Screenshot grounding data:
-=-=-

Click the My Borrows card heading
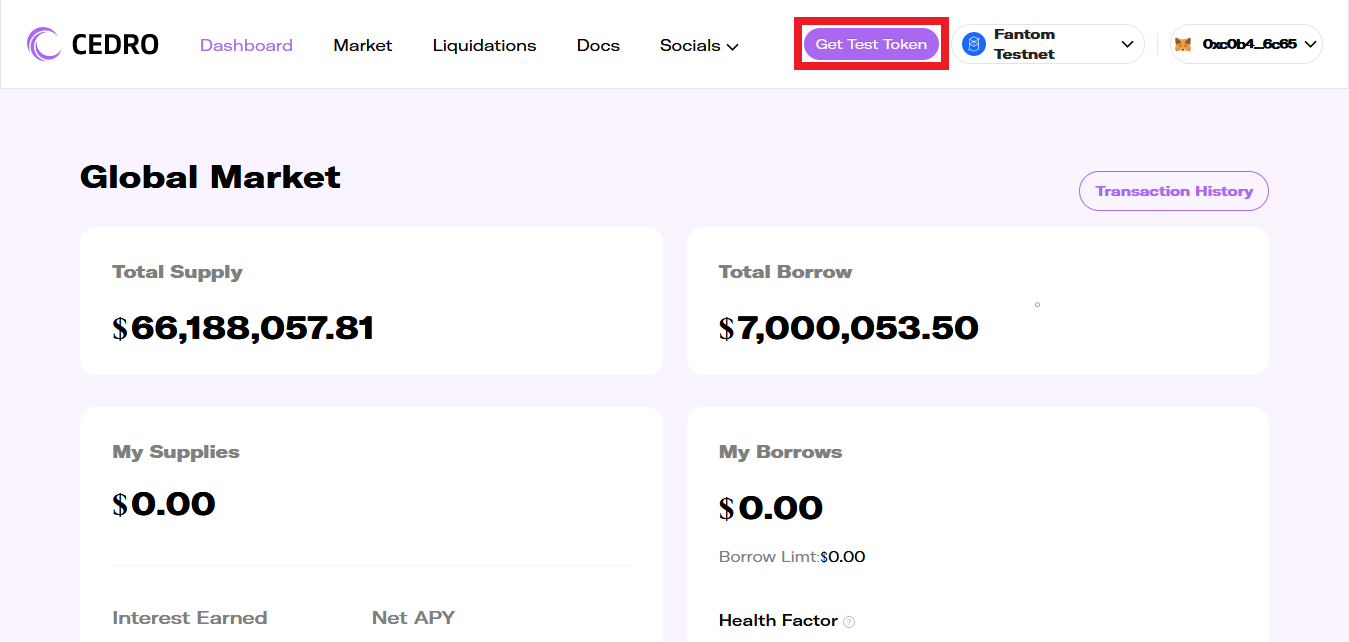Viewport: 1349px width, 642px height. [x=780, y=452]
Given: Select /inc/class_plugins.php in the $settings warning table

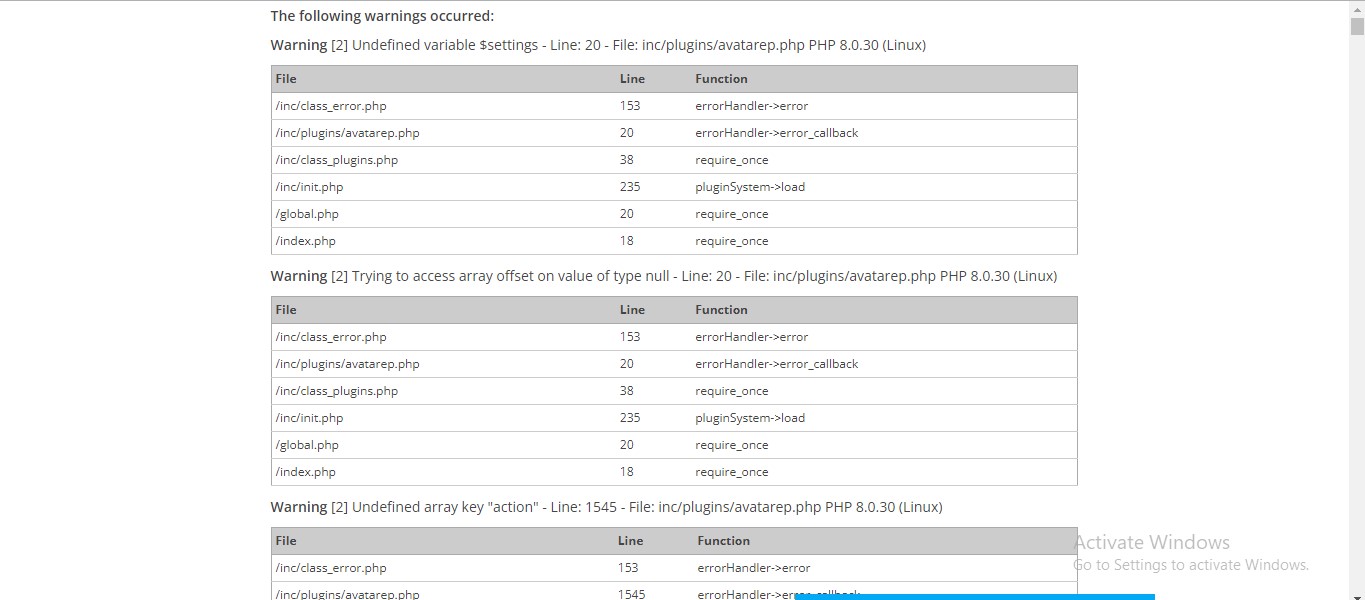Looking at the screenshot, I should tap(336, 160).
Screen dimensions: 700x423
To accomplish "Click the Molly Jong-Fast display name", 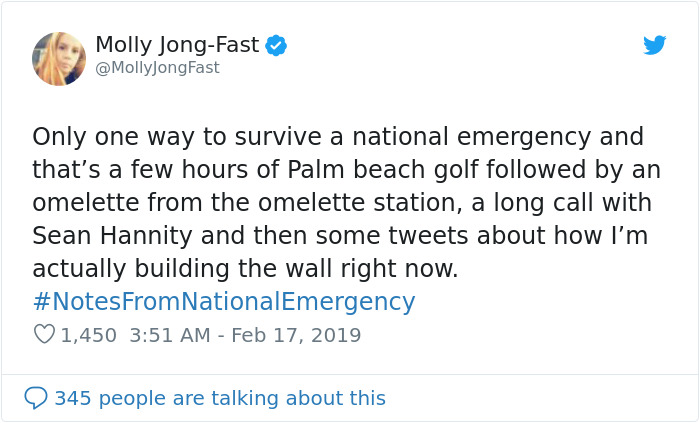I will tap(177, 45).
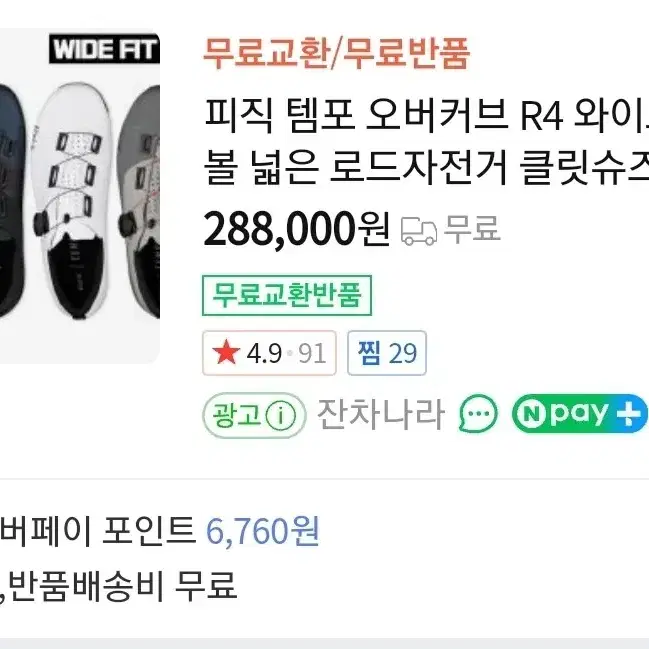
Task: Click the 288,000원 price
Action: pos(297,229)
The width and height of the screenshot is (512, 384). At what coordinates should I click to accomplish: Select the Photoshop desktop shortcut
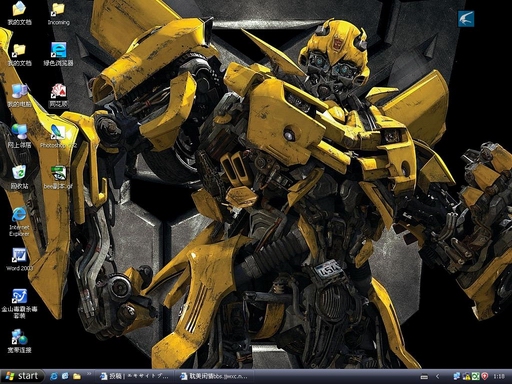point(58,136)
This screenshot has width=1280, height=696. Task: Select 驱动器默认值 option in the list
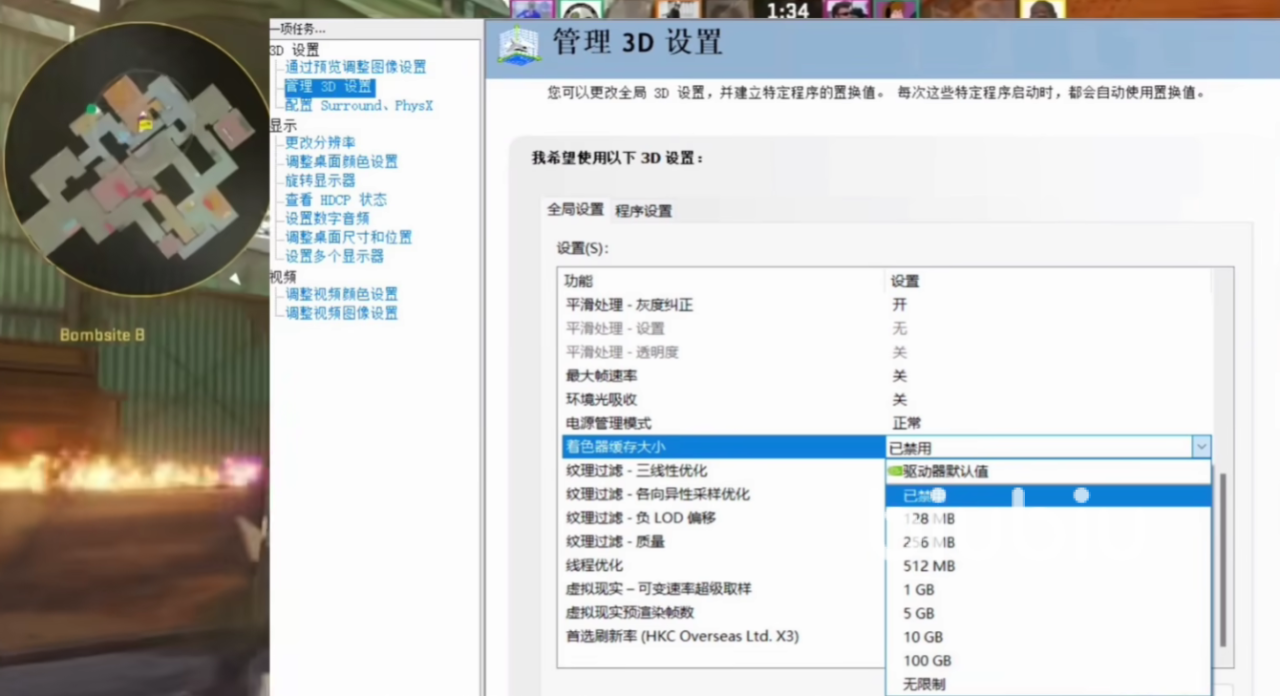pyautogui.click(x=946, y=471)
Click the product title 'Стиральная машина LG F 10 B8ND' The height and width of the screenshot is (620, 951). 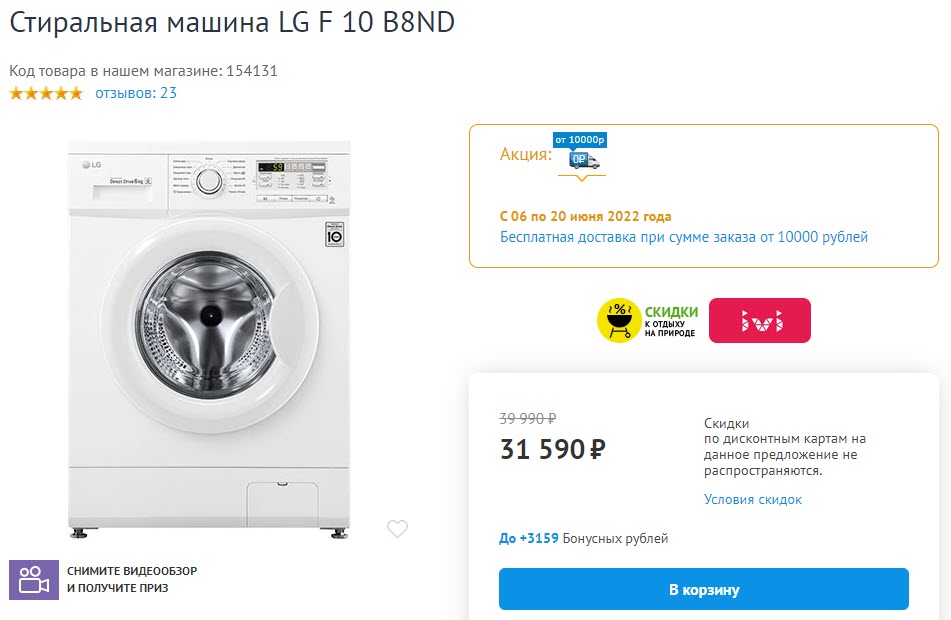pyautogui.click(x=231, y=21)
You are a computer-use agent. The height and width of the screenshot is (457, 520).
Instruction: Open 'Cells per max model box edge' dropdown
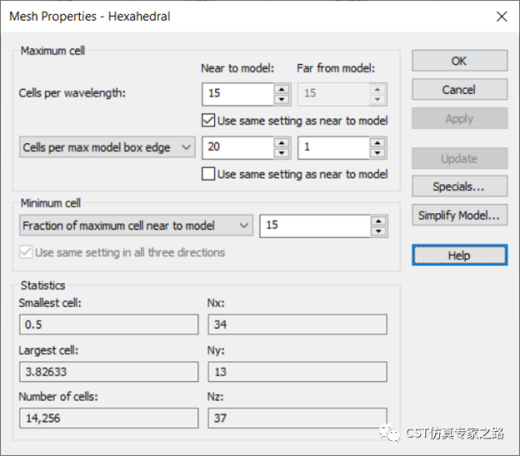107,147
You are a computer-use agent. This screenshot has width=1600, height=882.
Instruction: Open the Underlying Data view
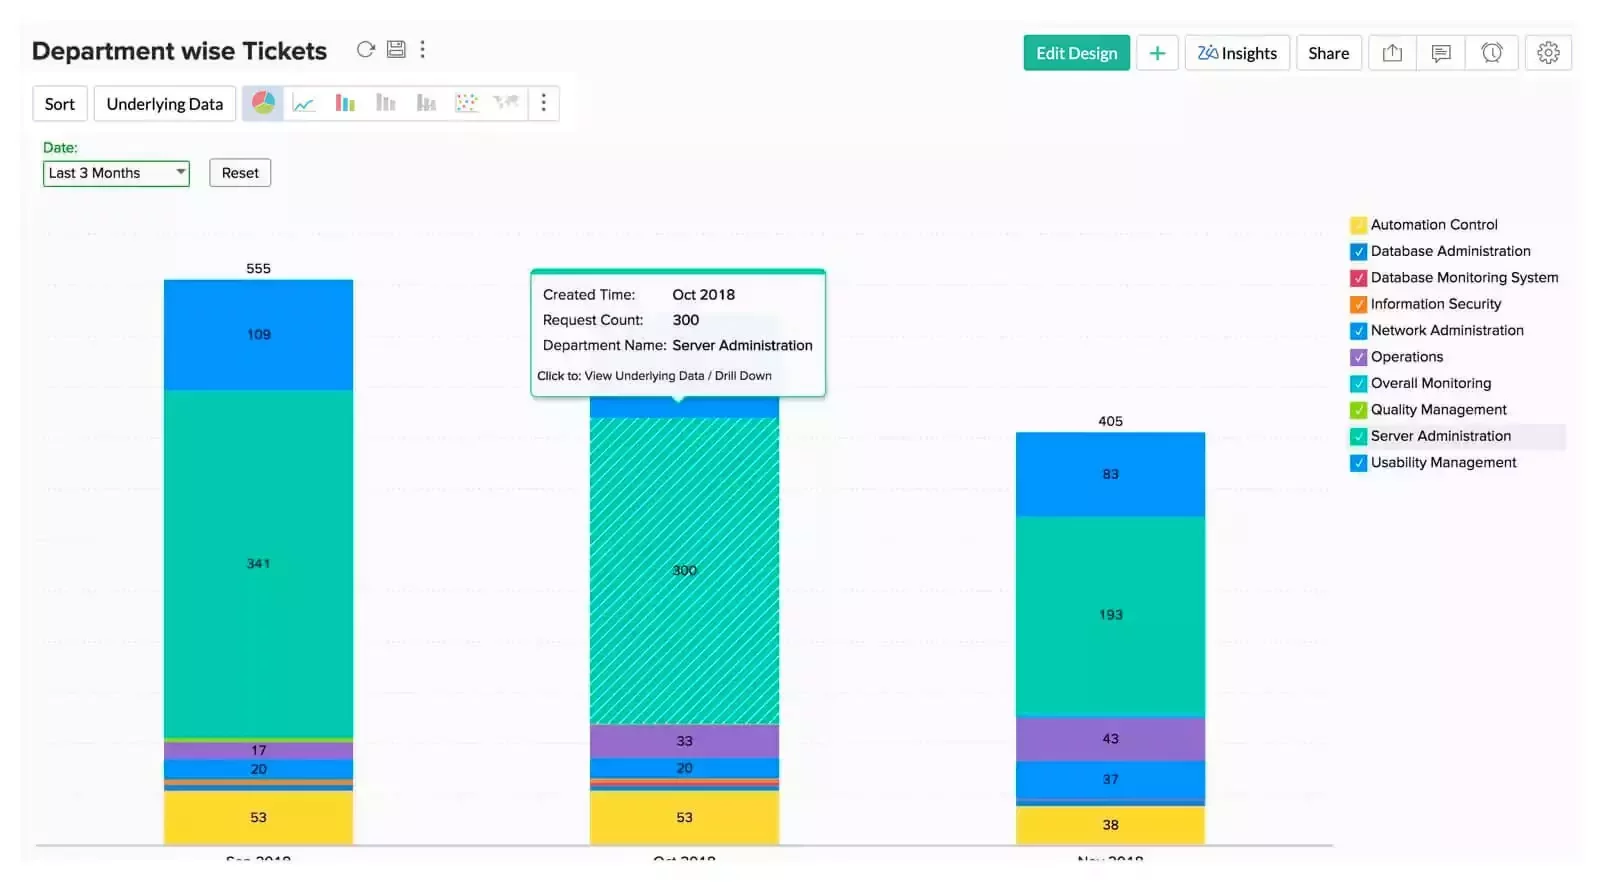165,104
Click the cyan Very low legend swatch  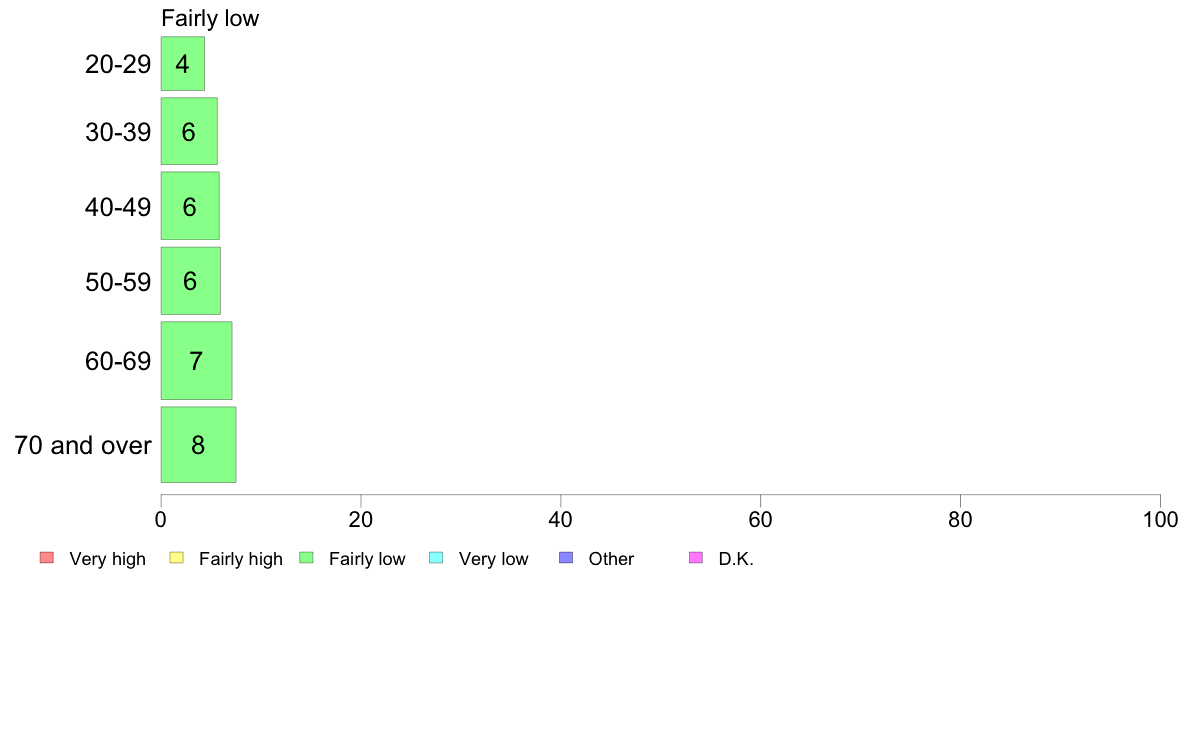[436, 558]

-=-=-

PROBLEM DETAILS:
Please return every line in the data that includes the string "computer".

EXPECTED ANSWER:
You are a computer-use agent. The height and width of the screenshot is (457, 520).
You are a computer-use agent. This screenshot has width=1600, height=882.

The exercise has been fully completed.